Render the records below as a numbered list, omitting any blank lines.
-- start --
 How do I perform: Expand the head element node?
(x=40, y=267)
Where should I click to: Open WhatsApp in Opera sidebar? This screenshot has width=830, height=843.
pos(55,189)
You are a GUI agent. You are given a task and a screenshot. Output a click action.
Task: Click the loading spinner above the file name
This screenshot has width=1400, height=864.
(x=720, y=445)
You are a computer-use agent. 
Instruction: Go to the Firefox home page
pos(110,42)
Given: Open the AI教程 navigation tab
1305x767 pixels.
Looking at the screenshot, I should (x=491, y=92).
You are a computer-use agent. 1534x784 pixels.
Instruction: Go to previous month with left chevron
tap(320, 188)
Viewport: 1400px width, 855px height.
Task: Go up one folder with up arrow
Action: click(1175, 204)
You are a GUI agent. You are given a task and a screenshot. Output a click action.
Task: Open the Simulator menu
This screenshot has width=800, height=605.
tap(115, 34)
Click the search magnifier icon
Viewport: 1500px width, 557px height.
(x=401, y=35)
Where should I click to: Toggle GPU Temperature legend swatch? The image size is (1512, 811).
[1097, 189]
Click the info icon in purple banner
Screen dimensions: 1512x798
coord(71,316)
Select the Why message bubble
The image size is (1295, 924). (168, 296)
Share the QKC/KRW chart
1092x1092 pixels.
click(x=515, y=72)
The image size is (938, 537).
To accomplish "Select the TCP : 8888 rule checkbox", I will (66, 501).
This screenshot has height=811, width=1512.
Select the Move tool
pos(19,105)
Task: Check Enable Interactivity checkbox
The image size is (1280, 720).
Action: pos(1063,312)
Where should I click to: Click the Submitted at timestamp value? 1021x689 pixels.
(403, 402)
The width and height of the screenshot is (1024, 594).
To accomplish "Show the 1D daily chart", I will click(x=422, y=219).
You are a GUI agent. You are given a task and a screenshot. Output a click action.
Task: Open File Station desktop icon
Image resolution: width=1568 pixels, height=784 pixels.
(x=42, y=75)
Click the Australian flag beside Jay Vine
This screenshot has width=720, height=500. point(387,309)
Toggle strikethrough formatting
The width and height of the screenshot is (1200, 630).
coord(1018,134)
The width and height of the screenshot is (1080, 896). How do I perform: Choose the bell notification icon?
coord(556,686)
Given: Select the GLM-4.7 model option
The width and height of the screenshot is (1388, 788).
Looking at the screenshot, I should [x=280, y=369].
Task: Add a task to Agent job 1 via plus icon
-- end --
* [Finished task]:
1.  How do I perform: Expand the head element node?
2. (x=40, y=267)
3. Where should I click to: Open WhatsApp in Opera sidebar? This screenshot has width=830, height=843.
4. pos(55,189)
5. You are a GUI agent. You are given a task and a screenshot. Output a click action.
6. Task: Click the loading spinner above the file name
7. This screenshot has width=1400, height=864.
8. (x=720, y=445)
9. You are a computer-use agent. 
10. Instruction: Go to the Firefox home page
11. pos(110,42)
12. Given: Open the AI教程 navigation tab
13. 1305x767 pixels.
14. Looking at the screenshot, I should (x=491, y=92).
15. You are a computer-use agent. 1534x784 pixels.
16. Instruction: Go to previous month with left chevron
17. tap(320, 188)
18. Viewport: 1400px width, 855px height.
19. Task: Go up one folder with up arrow
20. Action: click(1175, 204)
21. You are a GUI agent. You are given a task and a screenshot. Output a click action.
22. Task: Open the Simulator menu
23. This screenshot has width=800, height=605.
24. tap(115, 34)
25. Click the search magnifier icon
26. Viewport: 1500px width, 557px height.
27. (x=401, y=35)
28. Where should I click to: Toggle GPU Temperature legend swatch? The image size is (1512, 811).
29. [1097, 189]
30. Click the info icon in purple banner
31. Screen dimensions: 1512x798
32. coord(71,316)
33. Select the Why message bubble
34. The image size is (1295, 924). (168, 296)
35. Share the QKC/KRW chart
36. 1092x1092 pixels.
37. click(x=515, y=72)
38. The image size is (938, 537).
39. To accomplish "Select the TCP : 8888 rule checkbox", I will (66, 501).
40. This screenshot has height=811, width=1512.
41. Select the Move tool
42. pos(19,105)
43. Task: Check Enable Interactivity checkbox
44. The image size is (1280, 720).
45. Action: pos(1063,312)
46. Where should I click to: Click the Submitted at timestamp value? 1021x689 pixels.
47. (403, 402)
48. The width and height of the screenshot is (1024, 594).
49. To accomplish "Show the 1D daily chart", I will click(x=422, y=219).
50. You are a GUI agent. You are given a task and a screenshot. Output a click action.
51. Task: Open File Station desktop icon
52. Image resolution: width=1568 pixels, height=784 pixels.
53. (x=42, y=75)
54. Click the Australian flag beside Jay Vine
55. This screenshot has width=720, height=500. point(387,309)
56. Toggle strikethrough formatting
57. The width and height of the screenshot is (1200, 630).
58. coord(1018,134)
59. The width and height of the screenshot is (1080, 896). How do I perform: Choose the bell notification icon?
60. coord(556,686)
61. Given: Select the GLM-4.7 model option
62. The width and height of the screenshot is (1388, 788).
63. Looking at the screenshot, I should [x=280, y=369].
64. Task: Add a task to Agent job 1 via plus icon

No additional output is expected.